O número 6 estabelece: ”Os Estados devem agir de acordo com os princípios e normas de Direito Internacional aplicáveis, incluindo a Carta das Nações Unidas e a Declaração de Princípios de Direito Internacional relativos às Relações de Amizade e Cooperação entre Estados de acordo com a Carta das Nações Unidas, adoptada pela Assembleia Geral, em 24 de Outubro de 1970, no interesse da manutenção da paz e segurança internacionais e da promoção da cooperação internacional e entendimento mútuo”. O Grupo dos 77 entendia que o Direito Internacional existente, nomeadamente o princípio da liberdade do mar, era insuficiente e não se aplicava ao fundo do mar, excepto as normas relativas aos direitos e deveres dos Estados, como é o caso da Carta das Nações Unidas e da Declaração dos Princípios de Direito Internacional relativos às Relações de Amizade e Cooperação entre Estados.
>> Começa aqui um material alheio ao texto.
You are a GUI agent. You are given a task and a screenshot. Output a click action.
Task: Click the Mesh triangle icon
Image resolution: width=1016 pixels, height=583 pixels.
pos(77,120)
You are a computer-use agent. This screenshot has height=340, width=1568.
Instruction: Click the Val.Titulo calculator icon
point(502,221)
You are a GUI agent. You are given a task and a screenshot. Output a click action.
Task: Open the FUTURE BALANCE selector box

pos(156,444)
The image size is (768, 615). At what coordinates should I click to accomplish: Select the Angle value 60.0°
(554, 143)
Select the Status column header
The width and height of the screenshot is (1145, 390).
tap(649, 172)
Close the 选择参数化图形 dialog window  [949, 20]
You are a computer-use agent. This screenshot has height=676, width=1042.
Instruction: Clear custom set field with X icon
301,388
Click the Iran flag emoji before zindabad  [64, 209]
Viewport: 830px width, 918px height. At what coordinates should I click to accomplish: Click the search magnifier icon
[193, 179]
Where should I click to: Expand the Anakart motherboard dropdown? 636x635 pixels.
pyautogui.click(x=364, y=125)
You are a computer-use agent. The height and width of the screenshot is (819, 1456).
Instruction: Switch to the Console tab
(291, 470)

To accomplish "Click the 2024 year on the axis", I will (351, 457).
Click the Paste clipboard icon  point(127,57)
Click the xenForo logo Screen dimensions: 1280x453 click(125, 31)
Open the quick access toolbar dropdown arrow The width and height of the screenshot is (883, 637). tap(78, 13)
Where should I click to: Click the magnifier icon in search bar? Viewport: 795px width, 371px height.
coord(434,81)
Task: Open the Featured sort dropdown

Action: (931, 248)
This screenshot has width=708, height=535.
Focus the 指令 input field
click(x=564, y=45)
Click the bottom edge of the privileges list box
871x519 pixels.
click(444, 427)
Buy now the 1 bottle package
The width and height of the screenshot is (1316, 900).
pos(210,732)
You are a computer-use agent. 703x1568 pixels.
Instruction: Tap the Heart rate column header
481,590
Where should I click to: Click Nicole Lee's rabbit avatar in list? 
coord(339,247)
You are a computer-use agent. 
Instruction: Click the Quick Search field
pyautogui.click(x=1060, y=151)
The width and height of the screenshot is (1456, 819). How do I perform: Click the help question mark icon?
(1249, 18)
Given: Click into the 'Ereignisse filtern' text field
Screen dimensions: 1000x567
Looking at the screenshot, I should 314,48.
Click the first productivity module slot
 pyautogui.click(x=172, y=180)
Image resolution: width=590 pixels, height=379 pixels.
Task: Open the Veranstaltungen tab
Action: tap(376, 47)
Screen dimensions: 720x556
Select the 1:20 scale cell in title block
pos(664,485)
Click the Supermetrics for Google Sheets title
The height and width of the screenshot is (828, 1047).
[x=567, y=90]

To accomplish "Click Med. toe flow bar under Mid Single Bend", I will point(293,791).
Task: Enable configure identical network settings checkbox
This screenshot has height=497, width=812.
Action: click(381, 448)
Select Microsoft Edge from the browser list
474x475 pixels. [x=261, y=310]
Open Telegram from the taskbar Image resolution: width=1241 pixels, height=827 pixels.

Diferentemente, os países desenvolvidos consideravam que a expressão “Direito Internacional” devia ser lida no sentido de abarcar todo o Direito Internacional.

Por último, o número 13º estabelece: “Nada afectará:

a) O estatuto jurídico das águas suprajacentes da área ou do espaço aéreo sobre tais águas;

b) Os direitos dos Estados costeiros relativamente às medidas para prevenir, minorar ou eliminar perigos graves e iminentes para as suas costas ou interesses conexos resultantes da poluição, ameaça de poluição ou outras ocorrências danosas resultantes ou causadas por quaisquer actividades na área sujeitas ao regime internacional a ser estabelecido”.

Da alínea a) transcrita pode concluir-se que o estatuto do fundo do mar é ou pode ser diferente do estatuto das águas que o cobrem.

Acabamos de ver que, não obstante a identidade de posições formais, as razões dos Estado, no momento da votação da Declaração de Princípios, não eram coincidentes. Resumidamente, podemos dizer que, para o Grupo dos 77, os direitos sobre o fundo do mar e respectivos recursos, enquanto património comum da humanidade, cabiam à Humanidade no seu conjunto e não podiam ser adquiridos por qualquer Estado a não ser de acordo com o regime internacional a ser estabelecido. Para eles, o património comum implicava propriedade comum dos recursos do fundo do mar que, assim, eram uma res extra commercium. Para os países industrializados, cada Estado ou entidade privada era livre de desenvolver actividades de exploração e aproveitamento do fundo do mar e seus recursos cabendo-lhe o direito aos minerais extraídos. Para eles, património comum da humanidade era sinónimo de res communis. Por outro lado, ao passo que os países em vias de desenvolvimento entendiam que havia um vazio legal em relação ao fundo dos mares e seus recursos que era preciso preencher, destinando-se o conceito de património comum da humanidade a fornecer as regras necessárias ao estabelecimento de um regime internacional adequado, os países industrializados entendiam que o regime jurídico do alto mar se aplicava, também, ao fundo do mar e como tal não havia qualquer diferença entre o fundo do mar e as águas suprajacentes, aplicando-se a liberdade do alto mar igualmente às actividades do fundo do mar. O regime a ser estabelecido destinava-se a regular as actividades dos Estados e das entidades privadas.

Concluindo, a Declaração de Princípios continha um conjunto de princípios orientadores, de carácter genérico e programático e intencionalmente ambíguo para que fosse conseguido um apoio o mais amplo possível. Das justificações dos votos perante o Comité vê-se que os países ocidentais ao apoiarem a Declaração tinham como objectivo permitir que as negociações internacionais prosseguissem e estabelecer linhas de orientação para o futuro regime do fundo do mar.